Cyber Resilience Act: tra novità e nuovi requisiti di sicurezza

Ott 14, 2022

Un’importante novità in tema di cybersecurity sta catturando l’attenzione del settore ICT: il Cyber Resilience Act. Questa proposta di legge europea garantirà maggiore sicurezza a tutti i dispositivi in grado di connettersi alla rete – pc, smartphone ma anche software e dispositivi smarthome – e un’ulteriore protezione ai dati sensibili degli utenti.

Cos’è il Cyber Resilience Act e perché ne abbiamo bisogno?

Si tratta di una proposta di legge europea pubblicata dalla Commissione UE che garantirà sia una maggiore protezione dei consumatori che un upgrade alla sicurezza informatica di tutti gli Stati Membri.

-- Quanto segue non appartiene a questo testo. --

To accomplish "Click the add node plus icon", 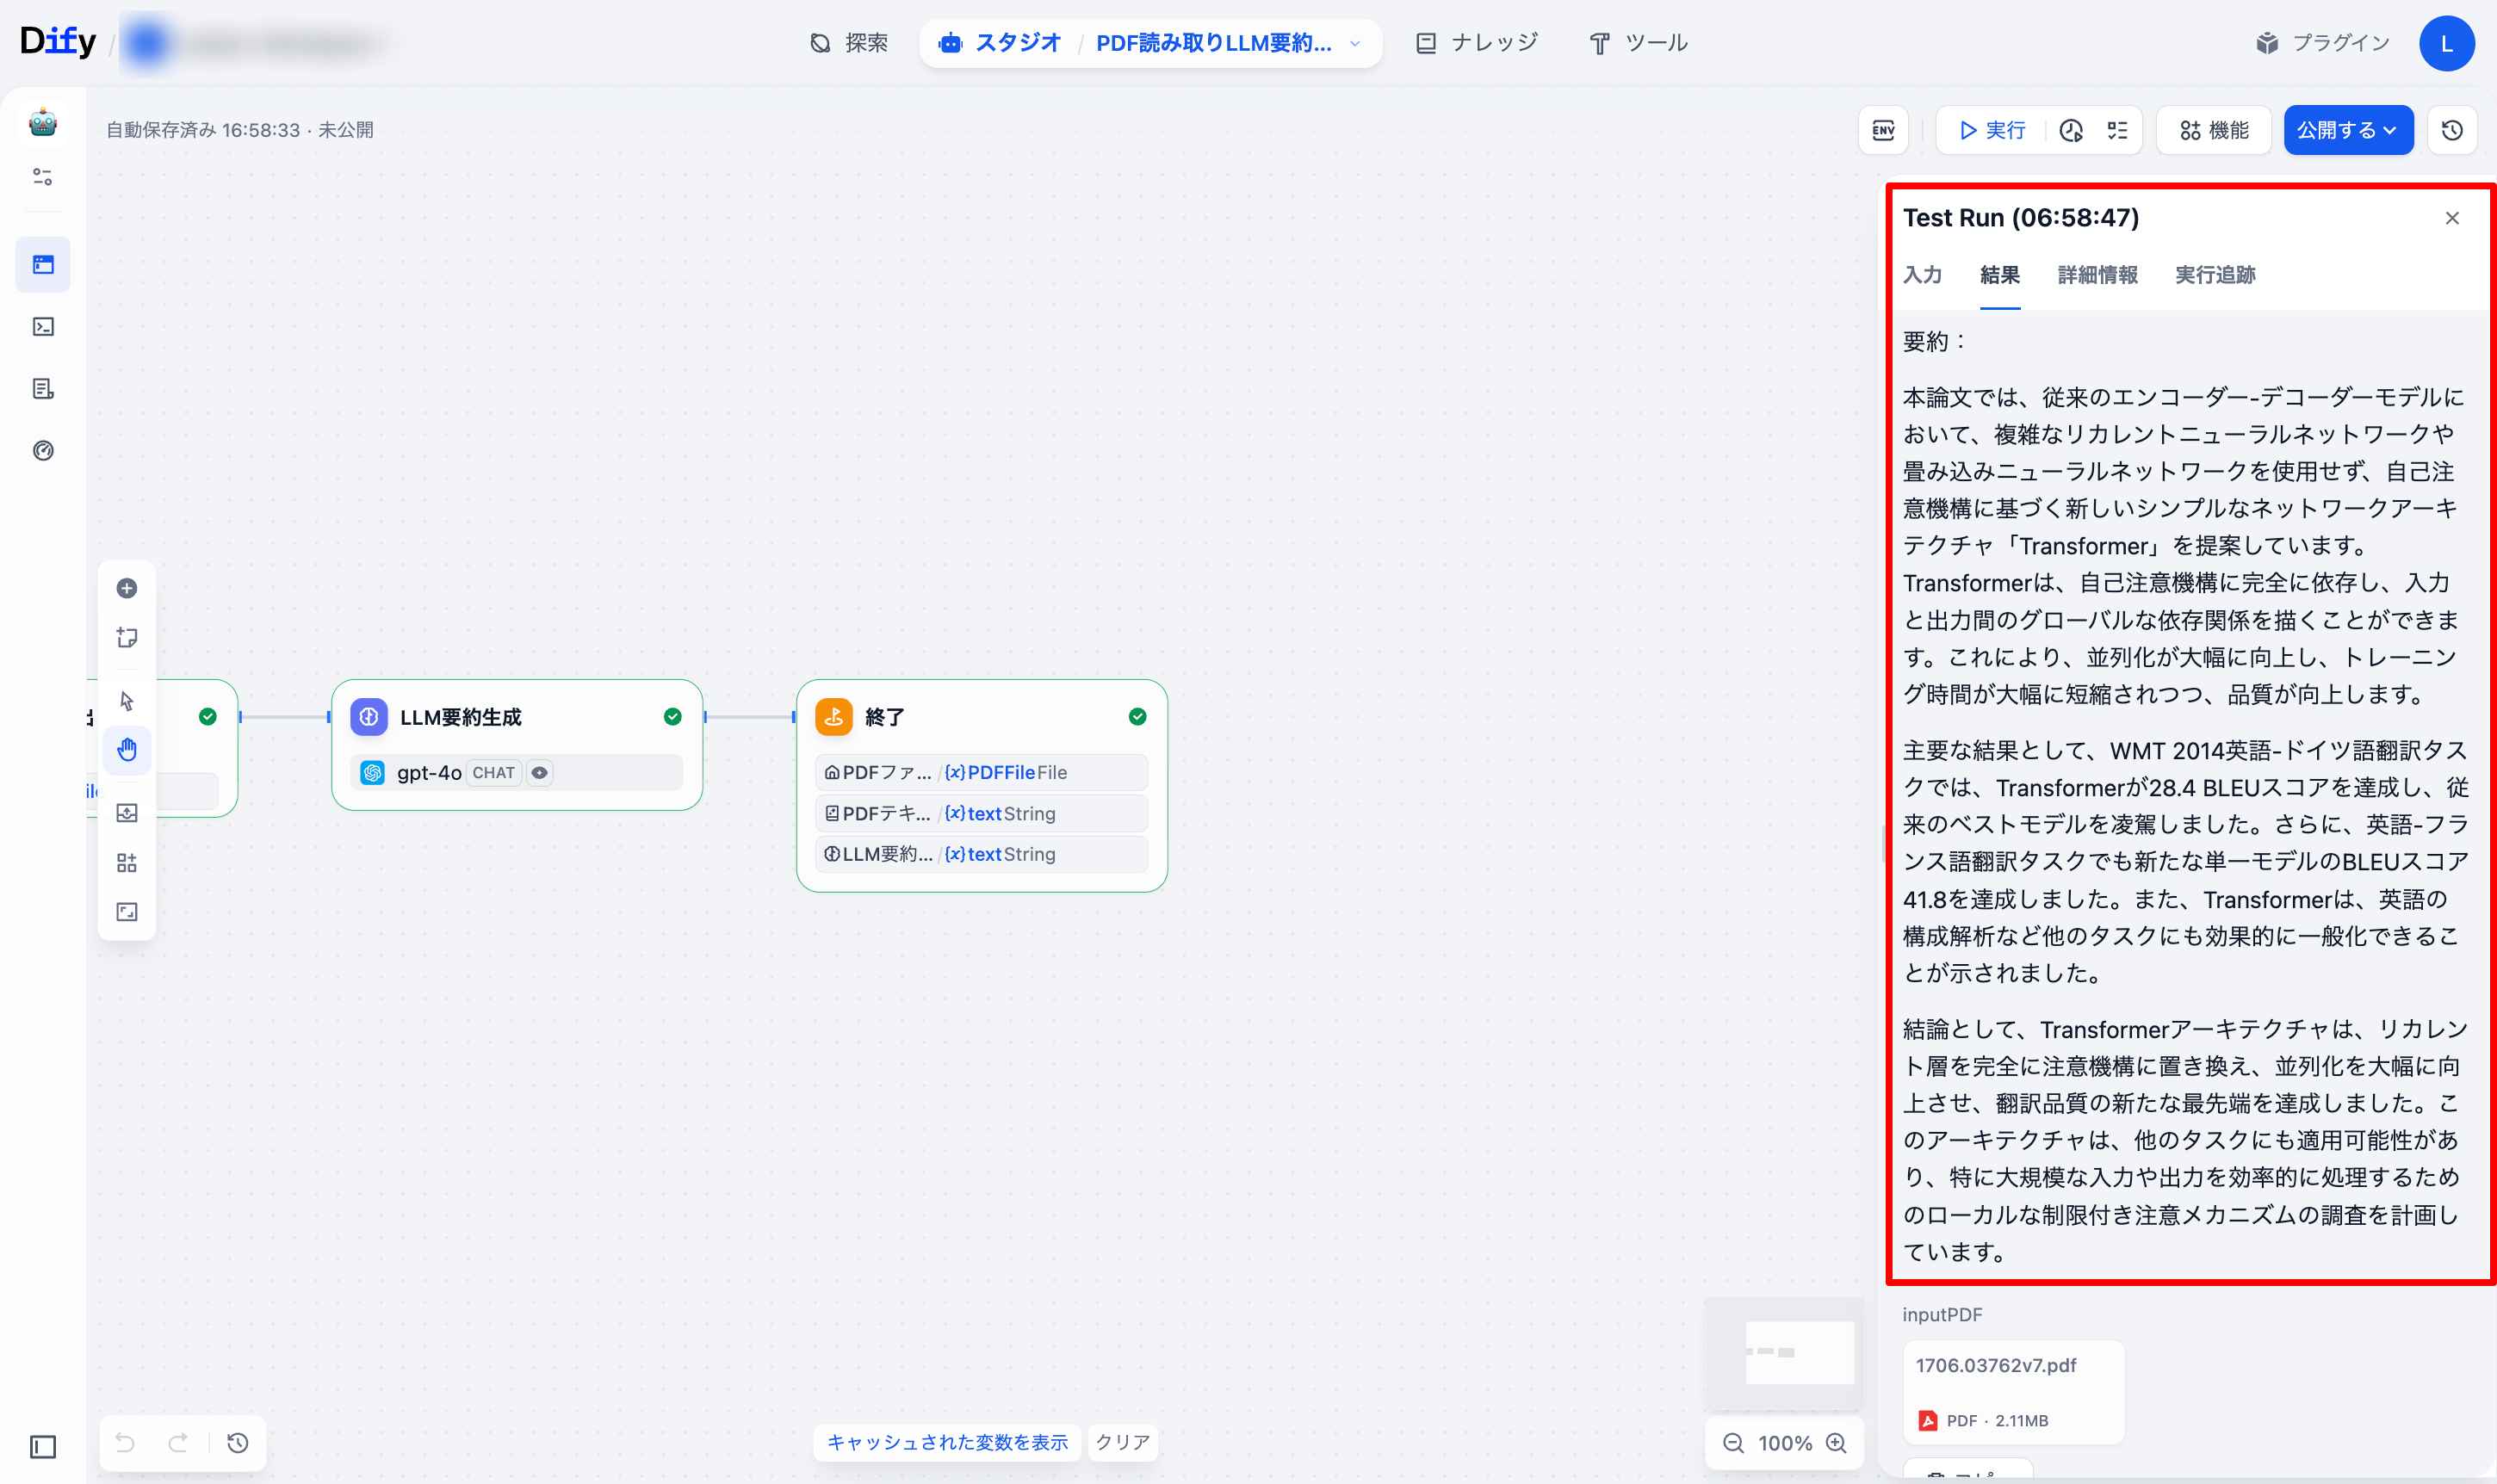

I primi beneficiari saranno infatti i consumatori che – come vedremo – avranno tra le mani prodotti molti più sicuri.

L’obiettivo primario, tuttavia, è anche quello di potenziare la sicurezza informatica dell’intera UE. La cybersecurity è infatti sotto la lente di ingrandimento delle istituzioni, a causa del (noto) continuo aumento delle tipologie di attacchi informatici e della loro frequenza.  

Questi obiettivi verranno raggiunti prevedendo dei requisiti di sicurezza che tutti i dispositivi in grado di connettersi alla rete dovranno rispettare per essere messi in commercio. Gli stessi, inoltre, dovranno ricevere aggiornamenti di sicurezza costanti e gratuiti.

I responsabili principali saranno quindi i produttori, i quali rischieranno sanzioni fino al 2,5% del fatturato se non rispetteranno gli obblighi normativi.

Come cambierà la sicurezza dei dispositivi con il Cyber Resilience Act?

Gli aspetti che verranno impattati dalla normativa saranno molti, introduciamo qui i quattro punti principali:

  1. Requisiti di sicurezza minimi: il produttore dovrà garantire che tutti i dispositivi in grado di connettersi alla rete che metterà in commercio soddisfino i requisiti di sicurezza stabiliti dall’UE. Ciò riguarda il prodotto a 360°, dalla progettazione allo sviluppo, fino all’aggiornamento;
  2. Aggiornamenti costanti: il produttore non potrà limitarsi a mettere in commercio un dispositivo a norma, dovrà anche rilasciare aggiornamenti di sicurezza per contrastare nuove vulnerabilità che lo stesso potrebbe aver manifestato. Questo varrà per i cinque anni successivi alla messa in commercio del prodotto.
  3. Cifratura dei dati personali: i dati personali dell’utente memorizzati nel dispositivo dovranno essere obbligatoriamente conservati in forma cifrata. Questa misura è particolarmente importante se si considera che le vendite illegali di dati personali rubati è in crescita.
  4. Obbligo di segnalazione: se venisse scoperta una vulnerabilità del prodotto, il produttore sarà obbligato a segnalarla all’Agenzia ENISA (Agenzia Europea per la Cybersicurezza).

Questi sono i punti principali che verranno introdotti con il Cyber Resilience Act.

Come accennato in precedenza, le maggiori responsabilità saranno in capo ai produttori, i quali avranno l’obbligo di mettere a disposizione dei consumatori dei dispositivi che rispettino specifici requisiti di sicurezza.

Si tratta dunque di una nuova sfida per gli operatori del settore, che dovranno iniziare a pensare in misura sempre maggiore all’adeguamento dei propri prodotti agli elevati standard della cybersecurity.